In New Zealand, Flight Centre operates a number of brands including Cruiseabout, Student Flights, Travel Associates, FCM Travel Solutions, Corporate Traveller, Travel Money NZ, Travel Managers Group and Executive Travel Group.

Flight Centre was severely impacted by the COVID-19 pandemic, which saw an 80% decline in the company's share price (or about 85% from the August 2018 peak), cancellation of a previously announced dividend, and a suspension in trading of shares from 23 March 2020 to 7 April 2020. In early 2020, Flight Centre announced that 6,000 staff would be made redundant or placed on unpaid leave globally, due to the effects of international travel restrictions in the pandemic. This included 3,800 staff in Australia. The New Zealand branch of the company made 250 employees redundant and temporarily closed 33 branches, out of a total of 1200 employees and 140 outlets around New Zealand. In June 2020, Flight Centre announced the redundancy of a further 1500 staff. In October 2020, the company announced the closure of a further 91 stores, with several hundred further redundancies.

In response to the COVID-19 pandemic, Flight Centre carried out an emergency rescue equity raising in April 2020 of $700 million at a price of $7.20 per share, or approximately 90% less than its August 2018 peak. In June 2020 it sought a further debt facility from the Bank of England under emergency COVID-19 schemes.

In January 2023, Flight Centre purchased Scott Dunn.

In November 2025, Flight Centre Travel Group launched World360 Rewards, their new loyalty program, in Australia.

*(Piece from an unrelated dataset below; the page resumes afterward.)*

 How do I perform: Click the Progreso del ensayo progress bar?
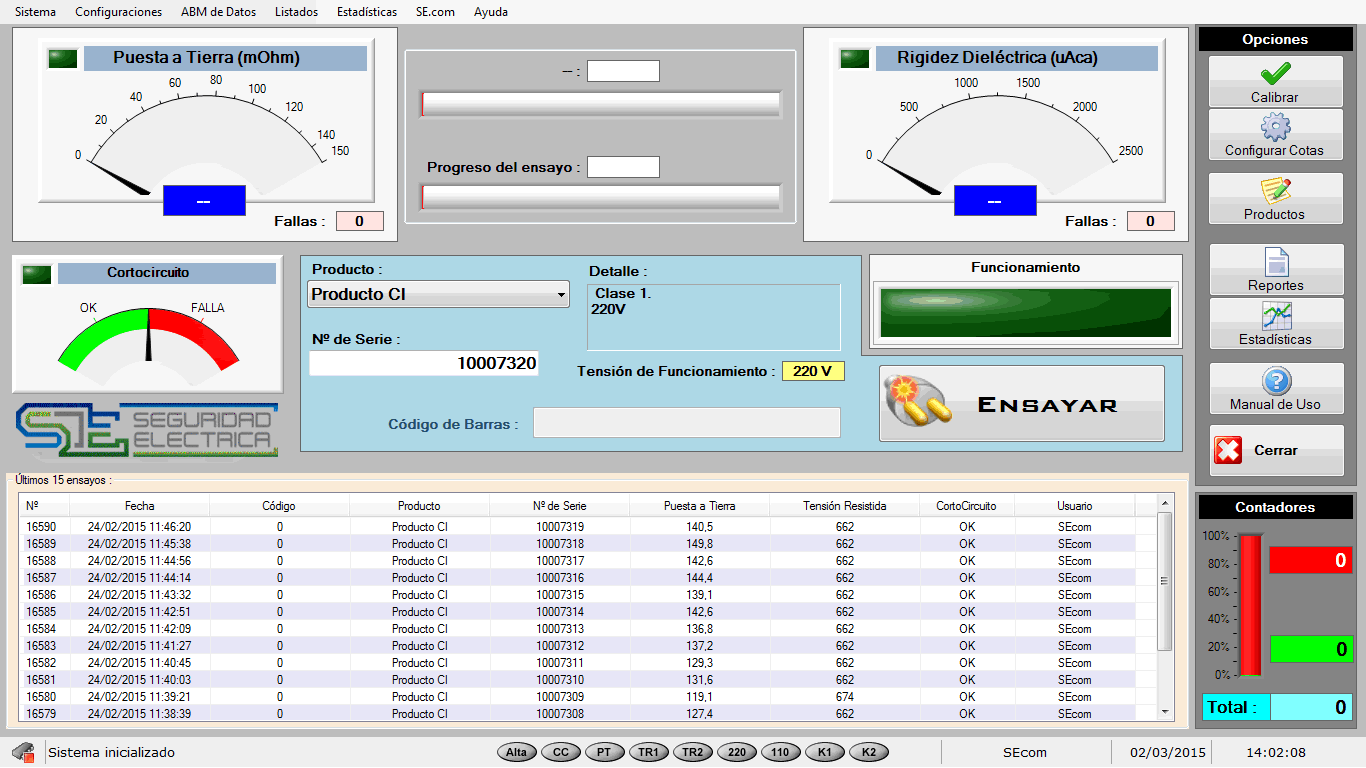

In December 2025, it was announced that Flight Centre would acquire Iglu, a UK-based cruise booking platform, in a transaction valued at about £100 million. The deal incorporated Iglu’s online cruise operations into the group and was expected to support its expansion plans in the cruise sector.

== Controversy ==
In 2016, Flight Centre UK was featured on Channel 4's Dispatches in an episode called 'The Truth About Cheap Flights'. Dispatches found alleged examples of undisclosed flight mark-ups, discriminatory pricing against elderly customers, not offering refunds for refundable flights, and seat-blocking.

In 2017, Flight Centre was criticised for advertising that it would price match competitors and then insisting on charging a $49 fee when customers attempted to claim a price match.

In 2018, Flight Centre was criticised for price gouging after former staff reported that the company trained employees to deliberately overcharge customers to generate profit for the company. It was also reported that the base salary of travel consultants was below minimum wage, and staff relied on generating profit through practices such as these in order to earn commissions. The company was the subject of an investigation by The 7.30 Report. In response to the investigation, more than 200 staff contacted the ABC to report widespread bullying, harassment, drug use and a cult-like atmosphere at Flight Centre.

Also in 2018, Stuff.co.nz published copies of posters in Flight Centre offices which reminded female staff selected for the annual "global" staff party to pack condoms and painkillers.

During the COVID-19 pandemic, Flight Centre was criticised for withholding substantial amounts from refunds to customer when suppliers failed to provide travel services, claiming "cancellation fees". Flight Centre later changed course to avoid court action following warnings from the Australian Competition & Consumer Commission and consumers that the practice was illegal. Despite this, customers waited months to receive refunds. The company faced further controversy when it was reported that customers who booked directly, rather than through Flight Centre, received refunds more quickly and without deductions, and that one in three customers still had not received refunds six months later.

In December 2020, Flight Centre faced court for allegedly underpaying staff.